Knowing that the Arikara are still in hot pursuit, Glass advises Captain Ashby to abandon their boat and continue overland towards the Yellowstone River. Another trapper, John Fitzgerald (Tom Hardy), disagrees, and his resentment towards Glass grows as they hike through an inhospitable mountain range.
The party has stopped for the night and Glass is out looking for food when he chances on a female grizzly and her cubs: she attacks him not once but twice, ripping open his back and throat and throwing him about like a rag doll. Somehow, he manages to kill the animal, but ends up trapped underneath it in a ravine. He's eventually found by his colleagues, but Ashby decides that Glass will soon die and asks Fitzgerald and a young trapper called Bridger (Will Poulter) to stay behind and give him a Christian burial.
Glass's son Hawk (Forrest Goodluck) stays too, but Fitzgerald soon grows weary of waiting and decides to speed things up. When Hawk catches him trying to smother Glass, Fitzgerald kills the boy, persuades Bridger that they're about to be attacked by Indians and leaves Glass half dead in a shallow grave.
But Glass doesn't die. He struggles out, tormented by grief, manages to set his broken leg and crawls off into the forest.
It's the start of an unimaginably gruelling 200-mile journey south towards the outpost of Fort Kiowa, and Glass will endure sub-zero temperatures, near-drowning and violent attacks while subsisting on roots, raw salmon and bits of bison. But he's driven on by the memory of his son's death and an overpowering desire for revenge.
It is, then, a simple story, and a film unencumbered with excessive dialogue. By my count Leo DiCaprio only mutters a couple of sentences in English, and a dozen or so more in Pawnee: in The Revenant his face and body do the talking, and his performance is intense, focused, extraordinary.

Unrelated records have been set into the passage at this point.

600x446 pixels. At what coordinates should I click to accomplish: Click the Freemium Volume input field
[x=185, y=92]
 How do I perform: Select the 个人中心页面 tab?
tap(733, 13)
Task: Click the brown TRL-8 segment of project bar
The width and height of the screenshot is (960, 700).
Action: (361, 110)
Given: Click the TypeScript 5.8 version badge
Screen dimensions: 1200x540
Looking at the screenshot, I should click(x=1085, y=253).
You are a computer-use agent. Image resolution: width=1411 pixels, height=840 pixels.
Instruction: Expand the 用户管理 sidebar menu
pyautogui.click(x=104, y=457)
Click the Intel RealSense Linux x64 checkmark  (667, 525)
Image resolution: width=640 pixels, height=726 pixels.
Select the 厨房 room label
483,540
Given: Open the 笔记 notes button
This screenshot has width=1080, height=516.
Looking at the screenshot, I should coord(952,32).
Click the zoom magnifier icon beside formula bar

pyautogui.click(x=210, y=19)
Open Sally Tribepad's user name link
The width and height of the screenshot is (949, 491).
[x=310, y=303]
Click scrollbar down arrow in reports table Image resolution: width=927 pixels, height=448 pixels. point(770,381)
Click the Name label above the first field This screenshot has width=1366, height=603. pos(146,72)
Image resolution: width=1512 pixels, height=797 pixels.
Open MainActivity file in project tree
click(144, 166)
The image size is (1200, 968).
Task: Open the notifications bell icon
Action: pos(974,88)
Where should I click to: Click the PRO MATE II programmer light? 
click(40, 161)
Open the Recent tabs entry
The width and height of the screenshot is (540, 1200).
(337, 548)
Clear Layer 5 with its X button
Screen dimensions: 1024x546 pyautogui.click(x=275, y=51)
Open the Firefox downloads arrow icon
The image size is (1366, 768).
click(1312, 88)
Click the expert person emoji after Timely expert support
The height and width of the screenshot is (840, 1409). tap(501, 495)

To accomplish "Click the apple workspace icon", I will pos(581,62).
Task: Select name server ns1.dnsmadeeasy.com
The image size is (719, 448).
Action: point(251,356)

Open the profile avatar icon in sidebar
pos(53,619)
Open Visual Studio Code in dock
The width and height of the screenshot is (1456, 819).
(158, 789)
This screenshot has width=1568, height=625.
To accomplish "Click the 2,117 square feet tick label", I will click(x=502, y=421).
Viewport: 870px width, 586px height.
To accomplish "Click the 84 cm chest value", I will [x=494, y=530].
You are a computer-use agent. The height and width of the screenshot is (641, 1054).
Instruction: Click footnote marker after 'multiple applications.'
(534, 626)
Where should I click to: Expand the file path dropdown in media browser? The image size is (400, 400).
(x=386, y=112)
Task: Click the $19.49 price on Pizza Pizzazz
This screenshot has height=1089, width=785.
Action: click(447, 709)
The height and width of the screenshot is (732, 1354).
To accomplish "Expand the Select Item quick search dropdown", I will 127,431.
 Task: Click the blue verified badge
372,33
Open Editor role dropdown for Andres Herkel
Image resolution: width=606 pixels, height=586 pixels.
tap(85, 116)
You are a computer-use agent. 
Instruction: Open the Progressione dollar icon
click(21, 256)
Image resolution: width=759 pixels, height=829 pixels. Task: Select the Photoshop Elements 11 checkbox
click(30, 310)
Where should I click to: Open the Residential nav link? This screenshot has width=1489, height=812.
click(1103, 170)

Indeed focus is the quality that defines Inarritu's long but almost unbearably gripping western drama, which starts at an extraordinarily high pitch and never loses its grim momentum.
The opening attack is handled with breathtaking fluency, as Inarritu's camera dances and skips through the pitched battle hardly dwelling on the shocking violence that's an everyday part of frontier life.
The bear encounter is one of the most visceral scenes I've ever seen, and the recovering Glass looks and seems more like an animal than a man, grunting and moaning and half hidden by a giant bear skin as he inches his way south, towards revenge.